Repurposing Commercial Hydrolytic and Oxidative Enzymes toward Synergistic PLA Depolymerization

The enzymatic depolymerization of polylactic acid (PLA) under mild conditions remains a major challenge in sustainable plastic recycling. Here, we report a synergistic system combining Tritirachium album proteinase K (PrK) with two commercial biocatalysts, Candida rugosa lipase (Lip) and Glycine max lipoxygenase (LOX I-B), that enhances PLA degradation far beyond individual enzyme performance. PrK alone hydrolyzed amorphous solvent-cast PLA (VPLA) and postconsumer PLA (PCPLA) with moderate efficiency, but the addition of Lip led to a 5.7-fold increase in lactic acid (LA) release on VPLA and a 2.7-fold increase on PCPLA, achieving similar to 60% conversion within 72 h. Similarly, LOX I-B, while catalytically inactive on its own, boosted PrK-mediated VPLA hydrolysis up to 2.5-fold, dependent on molecular oxygen, and yielded pyruvate as a trace oxidative product. Mechanistic investigations revealed that both Lip and LOX I-B promote PrK binding to PLA surfaces, enhancing productive interactions with the polymer. Additionally, Lip hydrolyzed soluble oligo-lactide (O-LA) intermediates generated by PrK, contributing to monomer release. High-resolution mass spectrometry and FTIR spectroscopy confirmed substrate-dependent synergy, surface modifications, and the progressive removal of O-LA species.

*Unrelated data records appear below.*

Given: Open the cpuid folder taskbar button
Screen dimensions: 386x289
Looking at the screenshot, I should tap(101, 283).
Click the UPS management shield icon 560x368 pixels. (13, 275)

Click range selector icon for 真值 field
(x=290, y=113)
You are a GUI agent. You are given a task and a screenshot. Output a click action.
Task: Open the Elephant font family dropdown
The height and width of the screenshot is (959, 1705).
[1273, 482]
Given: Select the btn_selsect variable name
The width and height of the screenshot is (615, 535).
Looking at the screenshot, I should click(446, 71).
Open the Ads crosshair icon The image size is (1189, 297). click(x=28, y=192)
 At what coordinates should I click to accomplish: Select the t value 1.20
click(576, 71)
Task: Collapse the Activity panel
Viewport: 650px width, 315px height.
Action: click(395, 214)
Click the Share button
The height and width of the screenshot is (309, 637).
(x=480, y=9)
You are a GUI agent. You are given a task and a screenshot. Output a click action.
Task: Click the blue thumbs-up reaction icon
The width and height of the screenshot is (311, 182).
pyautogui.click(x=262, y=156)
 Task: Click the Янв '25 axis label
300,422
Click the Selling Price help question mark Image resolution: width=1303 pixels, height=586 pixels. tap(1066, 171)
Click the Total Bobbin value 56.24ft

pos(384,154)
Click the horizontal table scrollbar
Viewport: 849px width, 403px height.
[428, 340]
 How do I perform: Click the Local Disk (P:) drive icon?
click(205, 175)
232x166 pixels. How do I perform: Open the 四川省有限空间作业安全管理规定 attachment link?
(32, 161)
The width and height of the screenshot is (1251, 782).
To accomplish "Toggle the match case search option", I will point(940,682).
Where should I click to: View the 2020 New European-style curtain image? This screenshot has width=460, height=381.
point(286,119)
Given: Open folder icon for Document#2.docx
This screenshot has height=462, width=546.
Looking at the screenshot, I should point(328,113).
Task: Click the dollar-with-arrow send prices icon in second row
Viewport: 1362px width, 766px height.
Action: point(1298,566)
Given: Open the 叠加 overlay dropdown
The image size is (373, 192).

The study demonstrates that enzymatic cocatalysis using trace amounts of auxiliary hydrolases or redox enzymes can significantly accelerate PLA depolymerization. These findings establish a mechanistic framework for multienzyme systems in polyester biodegradation and offer a promising biocatalytic strategy for scalable PLA recycling.